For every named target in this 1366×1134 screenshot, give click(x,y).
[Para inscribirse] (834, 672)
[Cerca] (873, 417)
◇ ◇ ◇ ◇
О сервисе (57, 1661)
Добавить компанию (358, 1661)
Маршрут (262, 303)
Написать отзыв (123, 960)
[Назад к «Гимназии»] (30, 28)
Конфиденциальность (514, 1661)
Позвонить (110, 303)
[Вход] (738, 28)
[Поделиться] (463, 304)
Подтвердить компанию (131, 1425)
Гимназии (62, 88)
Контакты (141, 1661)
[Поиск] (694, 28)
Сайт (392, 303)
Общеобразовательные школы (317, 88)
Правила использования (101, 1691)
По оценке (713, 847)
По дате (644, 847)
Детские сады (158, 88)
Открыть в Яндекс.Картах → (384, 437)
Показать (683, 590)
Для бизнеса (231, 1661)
◇ ◇ ◇ ◇
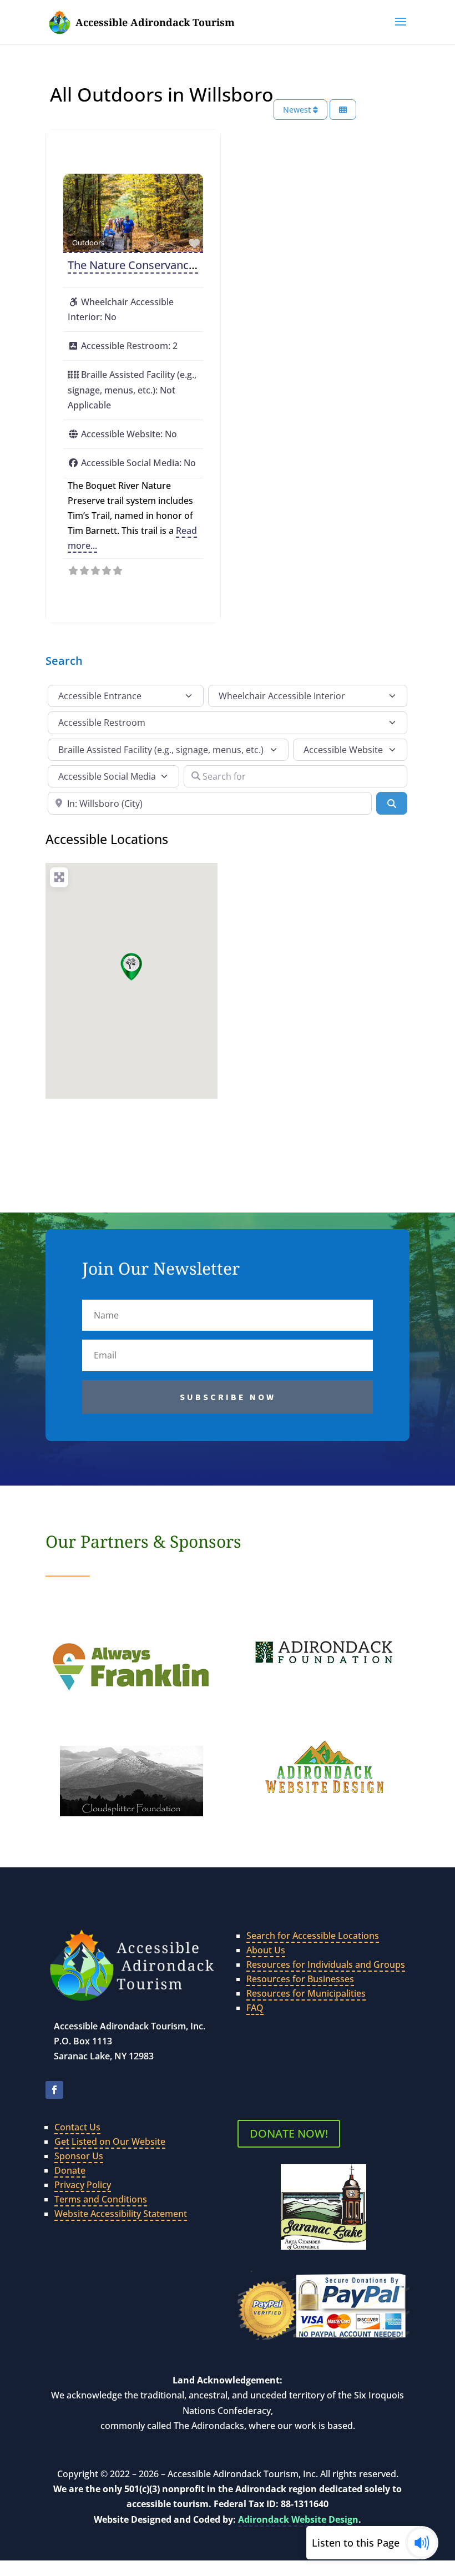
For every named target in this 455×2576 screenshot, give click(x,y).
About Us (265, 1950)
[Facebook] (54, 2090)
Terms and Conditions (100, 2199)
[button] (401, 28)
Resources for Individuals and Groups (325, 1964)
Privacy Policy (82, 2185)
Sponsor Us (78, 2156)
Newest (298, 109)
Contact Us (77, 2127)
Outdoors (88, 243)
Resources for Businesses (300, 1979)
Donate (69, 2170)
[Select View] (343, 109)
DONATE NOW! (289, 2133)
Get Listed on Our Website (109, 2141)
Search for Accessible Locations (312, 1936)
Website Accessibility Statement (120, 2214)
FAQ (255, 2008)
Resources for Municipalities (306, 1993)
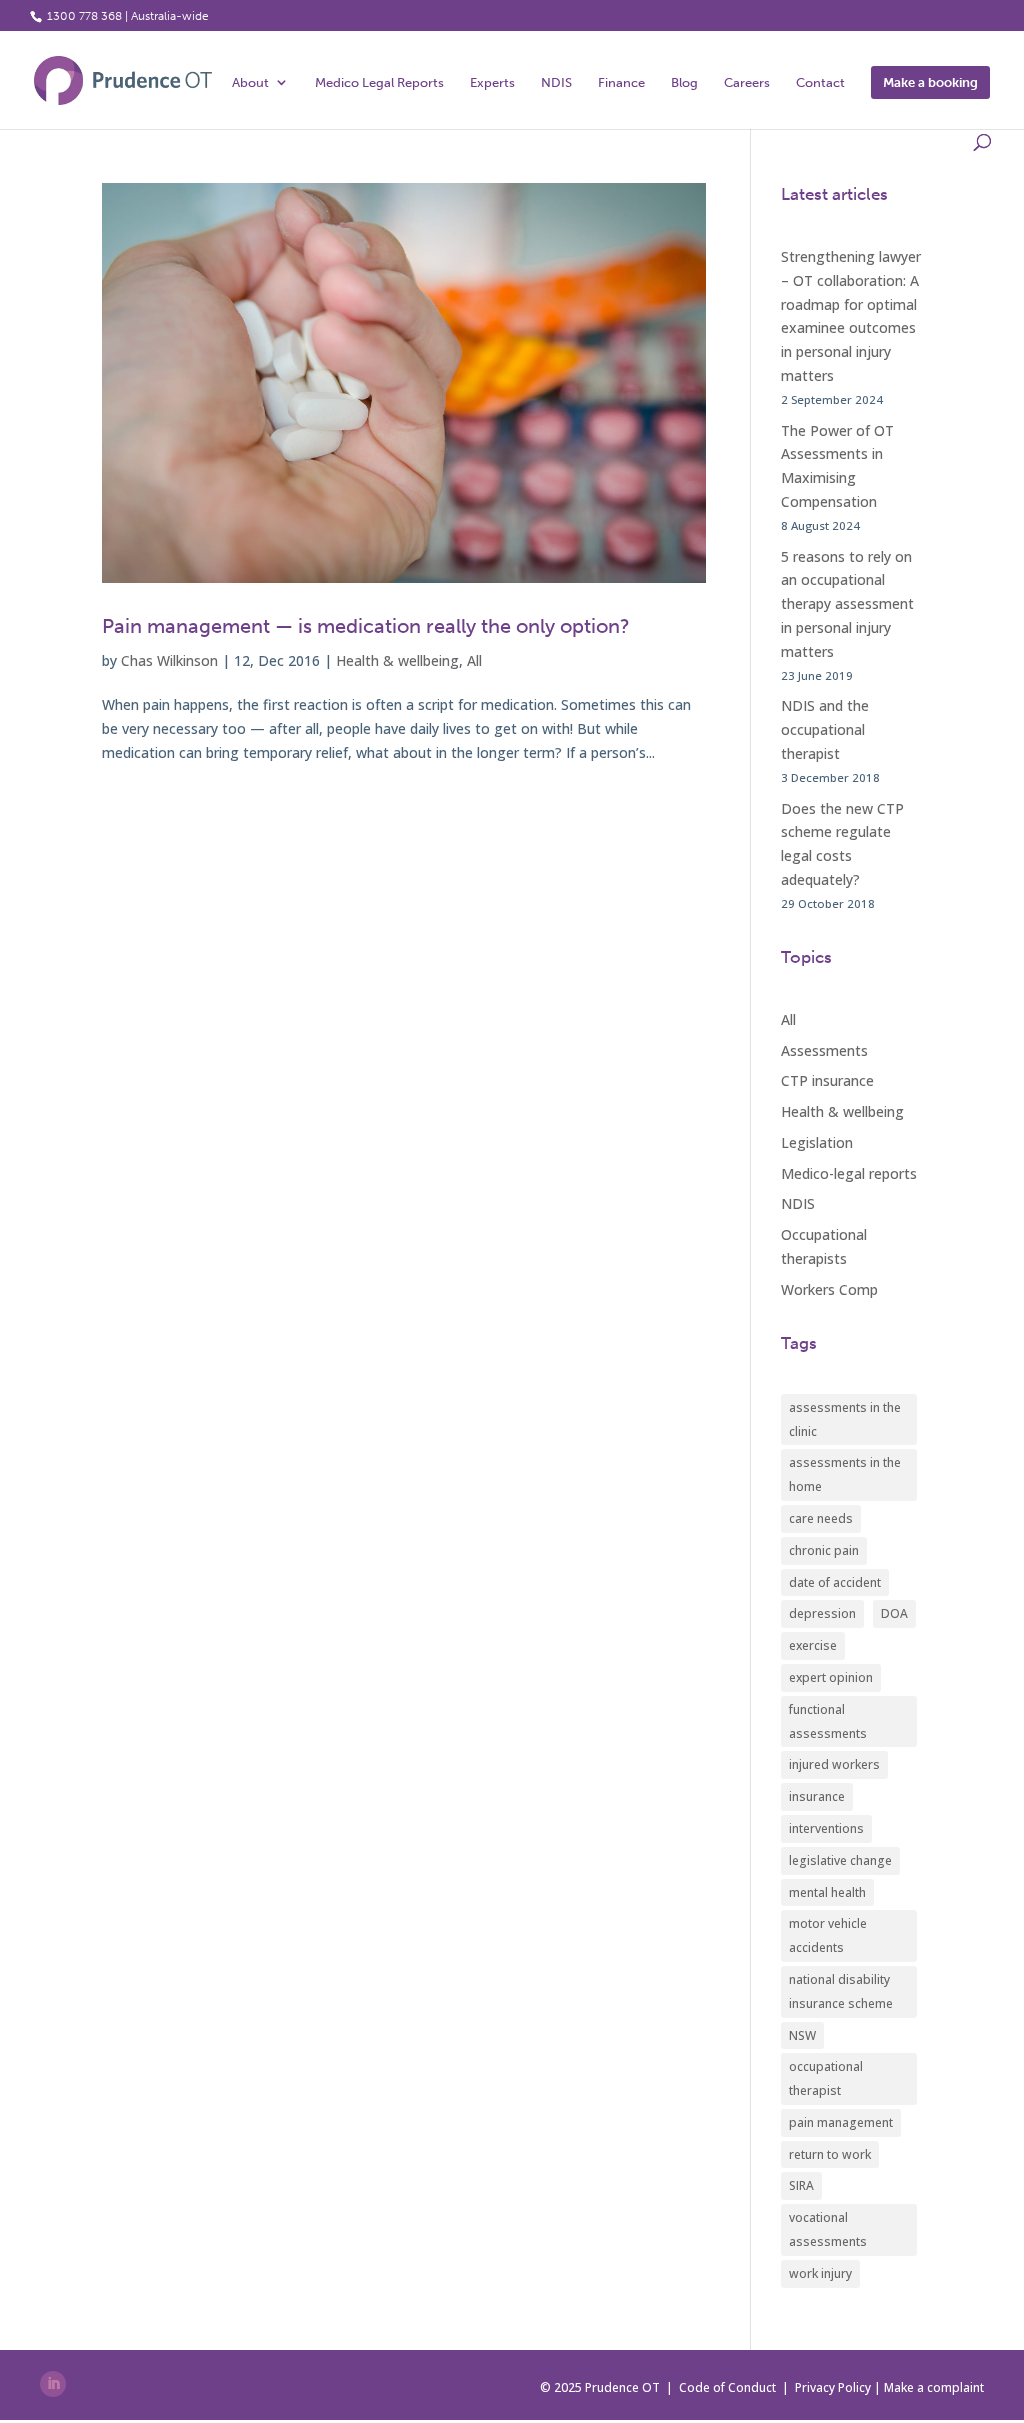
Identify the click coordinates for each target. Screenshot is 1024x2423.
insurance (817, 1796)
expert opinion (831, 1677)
◇ ◇ ◇ ◇
▸ **What the task requires**:
Report each line above containing the string "target".

▸ **Written answer**:
For every named target in this 1366×1134 screenshot, give click(x,y).
For every named target in this 455×2576 screenshot, give click(x,y).
Identify the click coordinates for each target. Screenshot is 1024x2423.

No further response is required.